KUALA LUMPUR, Sept 18 — Searching for good Nyonya kuih is often a mammoth task in this city. It’s tedious to make them from scratch using traditional recipes and without the right skills, you sometimes get kuih that is hard and inedible.
An essential ingredient for kuih is coconut milk to ensure that your kuih is fragrant. Traditionally, kuih is steamed, grilled, baked or boiled.
Usually, kuih is steamed in circular trays and cut into dainty diamond shapes. Some are even wrapped in banana leaves that impart a lovely fragrance to the kuih when it’s steamed or grilled, like kuih koci and rempah udang.
The Nyonyas also prepare different kuihs for different occasions; weddings, ancestor worship ceremonies or even funerals. Depending on the occasion, the kuih is coloured accordingly.
For instance, red is a predominant colour for weddings, while darker colours are reserved for unhappy occasions. Some even use kuih angku to announce the arrival of a newborn when it turns one month old. The shape is important as it determines the sex of the baby: the tortoise is reserved for a boy while the peach symbolises a girl.
Tricycle stall in front of Restoran Nam Chuan
Lucky Gardens, Bangsar, KL
Open: 3pm to 6pm. Closed on Wednesday.
Look for this tricycle stall run by an old couple. They have been in business for 40 years. There’s about 10 varieties like kuih talam, rempah udang, kuih kosui and kuih koci. Everything is well prepared by the uncle who picked up the recipes from his Nyonya mother-in-law who came from Taiping. Our favourite is their onde onde or those pandan flavoured nuggets coated with freshly grated coconut. Bite into one and a liquid gula Melaka filling will squirt in your mouth. Do also try uncle’s own special recipe for kuih bingka ubi kayu where it’s steamed rather than baked and topped with a brown gula Melaka layer.
A’Han Nyonya Kuih
16, Jalan 21/22
Open: 8.30am to 5pm
You will be spoiled for choice here as this shop serves a mind boggling assortment of kuih, all handmade by the owner Mrs. Lim. Our favourite is their soft slightly chewy kuih angku filled to the brim with mung bean paste. Other goodies include their pulut tai tai with kaya and kuih sago.

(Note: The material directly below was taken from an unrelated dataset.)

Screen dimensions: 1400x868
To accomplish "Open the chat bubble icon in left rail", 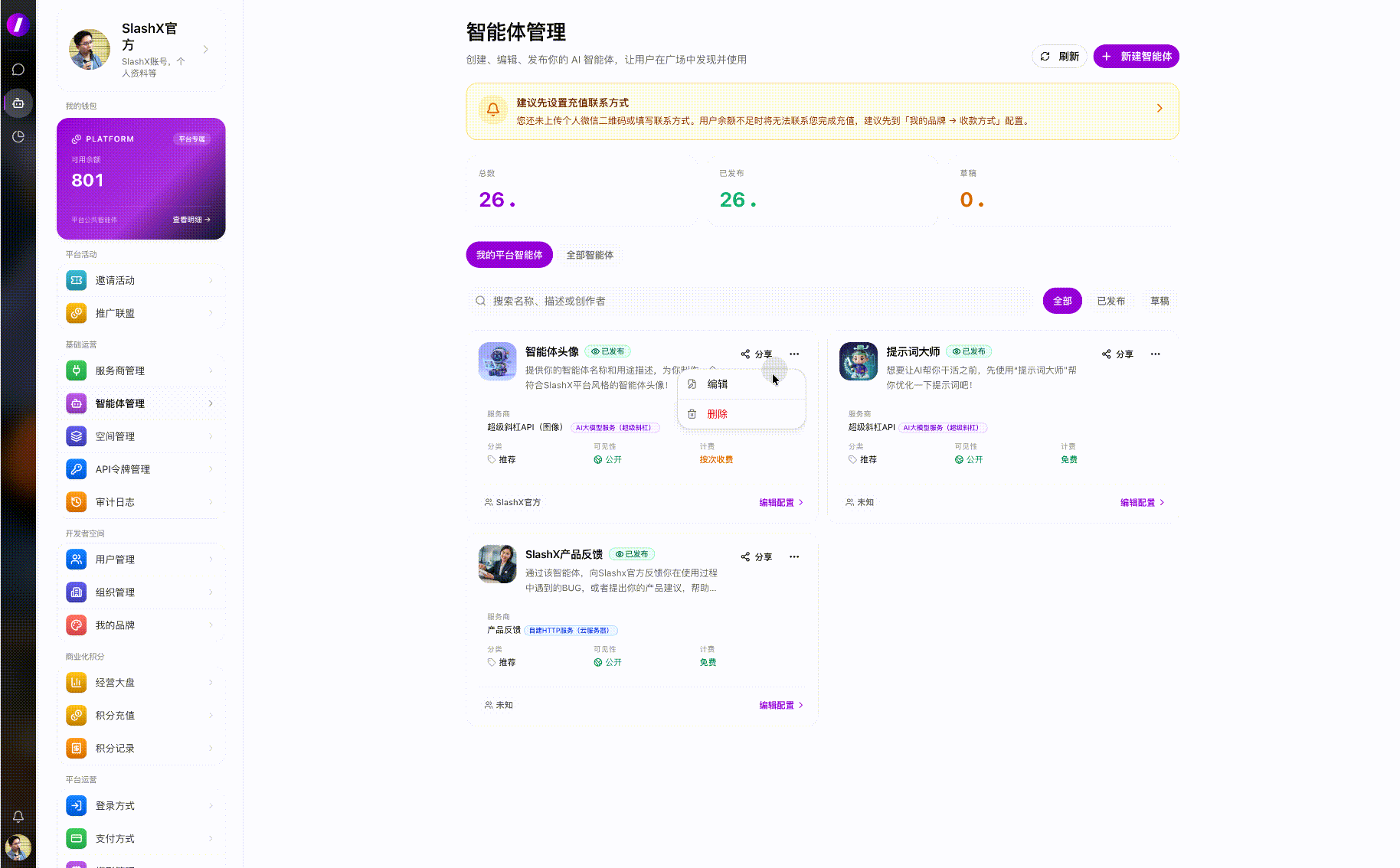I will (18, 70).
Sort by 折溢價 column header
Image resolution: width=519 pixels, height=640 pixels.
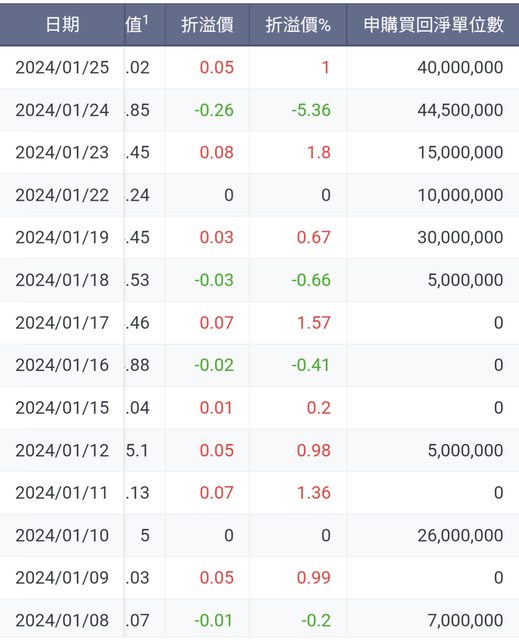(207, 25)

Stall at Restoran Yong Len
2, Jalan Tun Mohd Fuad 1
Taman Tun Dr Ismail, KL
Open: 7am to 3pm. Closed on Mondays.
Located right in front of the busy corner coffee shop, this stall does brisk business with its selection of around 40 to 50 types of kuih and snacks. What’s most impressive is their variety of multi-coloured kuih angku with at least seven types of various fillings. Select from fillings like mung bean paste, peanuts, coconut and red beans. Even the mung bean paste has three variations; traditional, a saltier version and pandan flavoured. There is also delicious homemade otak-otak. You can also dine on these goodies at the eatery or pack them back.
Imbi Nyonya Kuih
Stall at carpark in front of Restoran Win Heng Seng
183, Jalan Imbi, KL
Open only for Wednesday, Thursday and Saturday: 5.30pm to 8.30pm.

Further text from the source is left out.